- Sycamore Location within the state of Oklahoma
- Coordinates: 36°23′56″N 94°42′54″W﻿ / ﻿36.39889°N 94.71500°W
- Country: United States
- State: Oklahoma
- County: Delaware

Area
- • Total: 2.98 sq mi (7.71 km^{2})
- • Land: 2.98 sq mi (7.71 km^{2})
- • Water: 0 sq mi (0.00 km^{2})
- Elevation: 1,060 ft (320 m)

Population (2020)
- • Total: 65
- • Density: 21.8/sq mi (8.43/km^{2})
- Time zone: UTC-6 (Central (CST))
- • Summer (DST): UTC-5 (CST)
- FIPS code: 40-71965
- GNIS feature ID: 2410042

= Sycamore, Delaware County, Oklahoma =

Unincorporated community in Oklahoma, US

Sycamore is a census-designated place (CDP) in Delaware County, Oklahoma, United States. The population was 177 at the 2010 census.

==Geography==
Sycamore is located in east-central Delaware County. It is 6 mi east of Jay, the county seat.

According to the United States Census Bureau, the Sycamore CDP has a total area of 10.7 km2, all land.

==Demographics==

As of the census of 2000, there were 183 people, 55 households, and 48 families residing in the CDP. The population density was 44.2 PD/sqmi. There were 59 housing units at an average density of 14.2/sq mi (5.5/km^{2}). The racial makeup of the CDP was 36.61% White, 59.02% Native American, and 4.37% from two or more races.

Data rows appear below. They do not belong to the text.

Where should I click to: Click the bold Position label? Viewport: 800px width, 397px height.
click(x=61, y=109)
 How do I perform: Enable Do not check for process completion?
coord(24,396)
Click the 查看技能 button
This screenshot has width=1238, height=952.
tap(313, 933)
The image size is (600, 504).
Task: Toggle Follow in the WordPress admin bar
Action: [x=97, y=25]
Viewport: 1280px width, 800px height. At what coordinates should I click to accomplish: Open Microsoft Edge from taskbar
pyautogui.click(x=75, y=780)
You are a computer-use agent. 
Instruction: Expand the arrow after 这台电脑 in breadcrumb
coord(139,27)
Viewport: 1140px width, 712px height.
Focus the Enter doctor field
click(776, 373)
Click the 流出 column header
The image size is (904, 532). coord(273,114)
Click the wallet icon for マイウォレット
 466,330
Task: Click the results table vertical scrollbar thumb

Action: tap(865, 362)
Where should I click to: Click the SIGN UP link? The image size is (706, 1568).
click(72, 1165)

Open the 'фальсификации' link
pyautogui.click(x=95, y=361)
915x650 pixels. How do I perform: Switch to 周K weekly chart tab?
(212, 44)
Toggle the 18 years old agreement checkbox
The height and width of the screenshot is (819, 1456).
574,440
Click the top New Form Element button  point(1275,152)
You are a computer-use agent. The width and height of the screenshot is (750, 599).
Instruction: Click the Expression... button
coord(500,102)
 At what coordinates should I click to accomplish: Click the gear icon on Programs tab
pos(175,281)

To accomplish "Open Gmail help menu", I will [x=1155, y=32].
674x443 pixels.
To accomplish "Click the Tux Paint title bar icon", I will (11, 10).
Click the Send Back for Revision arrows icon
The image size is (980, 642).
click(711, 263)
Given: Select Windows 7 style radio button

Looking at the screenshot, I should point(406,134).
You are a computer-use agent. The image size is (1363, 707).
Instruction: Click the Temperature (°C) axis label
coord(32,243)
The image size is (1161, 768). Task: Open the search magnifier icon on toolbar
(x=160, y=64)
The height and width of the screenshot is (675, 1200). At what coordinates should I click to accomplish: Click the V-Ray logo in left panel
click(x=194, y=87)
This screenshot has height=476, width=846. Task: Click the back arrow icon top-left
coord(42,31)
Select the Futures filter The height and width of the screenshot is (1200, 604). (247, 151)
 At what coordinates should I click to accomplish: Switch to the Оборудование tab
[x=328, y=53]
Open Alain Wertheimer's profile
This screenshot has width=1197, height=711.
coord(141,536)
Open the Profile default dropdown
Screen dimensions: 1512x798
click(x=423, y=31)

There were 55 households, out of which 49.1% had children under the age of 18 living with them, 60.0% were married couples living together, 16.4% had a female householder with no husband present, and 12.7% were non-families. 10.9% of all households were made up of individuals, and 1.8% had someone living alone who was 65 years of age or older. The average household size was 3.33 and the average family size was 3.54.

In the CDP, the population was spread out, with 35.5% under the age of 18, 7.7% from 18 to 24, 26.2% from 25 to 44, 24.0% from 45 to 64, and 6.6% who were 65 years of age or older. The median age was 30 years. For every 100 females, there were 96.8 males. For every 100 females age 18 and over, there were 93.4 males.

The median income for a household in the CDP was $44,250, and the median income for a family was $44,250. Males had a median income of $30,000 versus $28,125 for females. The per capita income for the CDP was $9,218. About 19.6% of families and 8.9% of the population were below the poverty line, including 4.1% of those under the age of eighteen and none of those 65 or over.

Historical population
| Census | Pop. | Note | %± |
| 2000 | 183 |  | — |
| 2010 | 177 |  | −3.3% |
| 2020 | 65 |  | −63.3% |
U.S. Decennial Census

==Education==
It is in the Jay Public Schools school district.